Supplied records section start

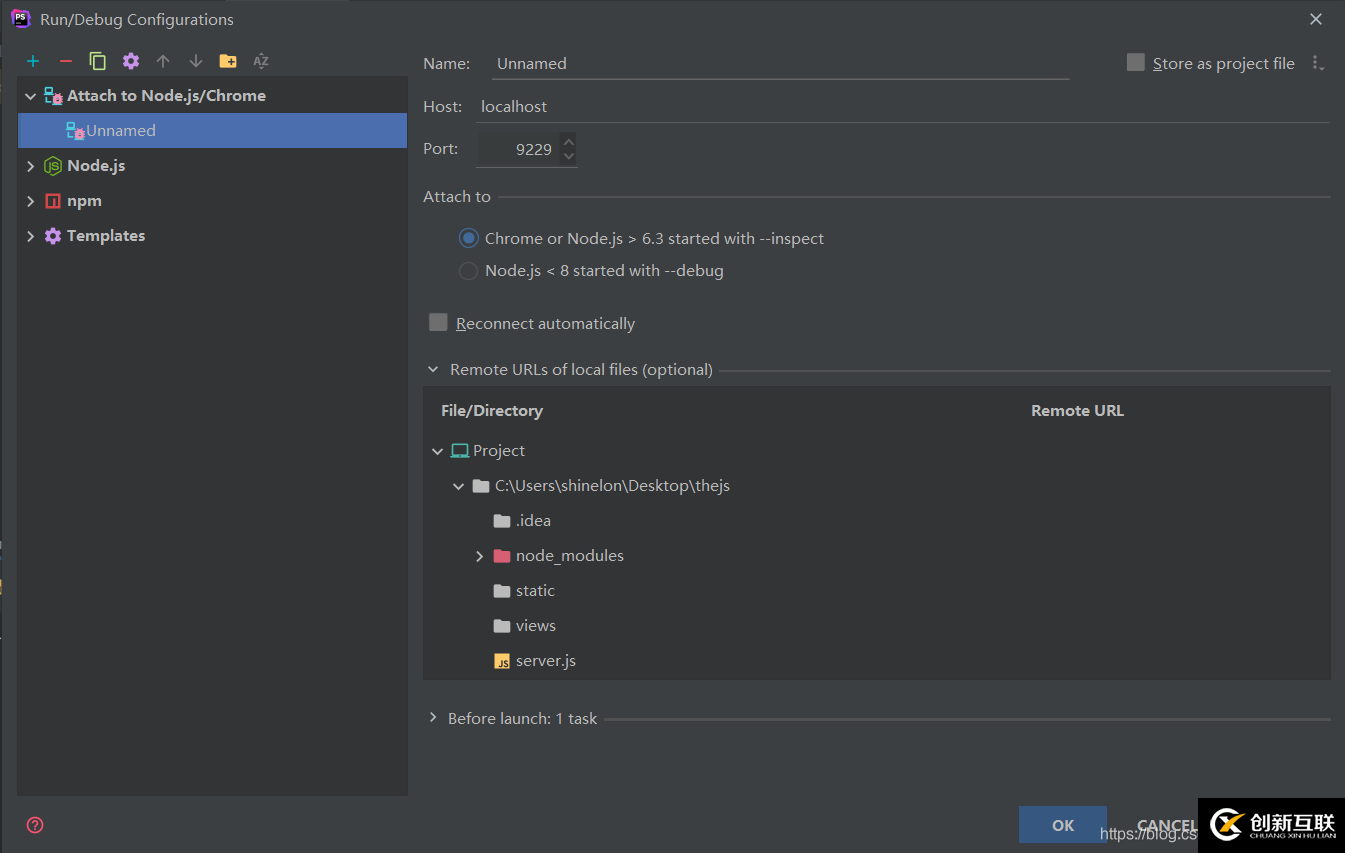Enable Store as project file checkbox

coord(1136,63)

Supplied records section end
Supplied records section start

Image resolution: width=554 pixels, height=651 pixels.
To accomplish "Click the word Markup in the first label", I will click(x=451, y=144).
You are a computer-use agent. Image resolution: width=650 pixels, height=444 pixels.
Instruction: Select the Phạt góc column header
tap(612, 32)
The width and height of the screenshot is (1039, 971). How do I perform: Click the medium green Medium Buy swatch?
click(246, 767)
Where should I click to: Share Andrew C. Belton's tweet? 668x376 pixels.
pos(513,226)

Supplied records section end
Supplied records section start

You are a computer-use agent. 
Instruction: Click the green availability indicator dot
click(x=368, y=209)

Supplied records section end

_Requirement_.
Each line of the entries above that has the word "Image" is to be copied.

_Completed exercise_.
Image resolution: width=554 pixels, height=651 pixels.
You are a computer-use agent. Image resolution: width=650 pixels, height=444 pixels.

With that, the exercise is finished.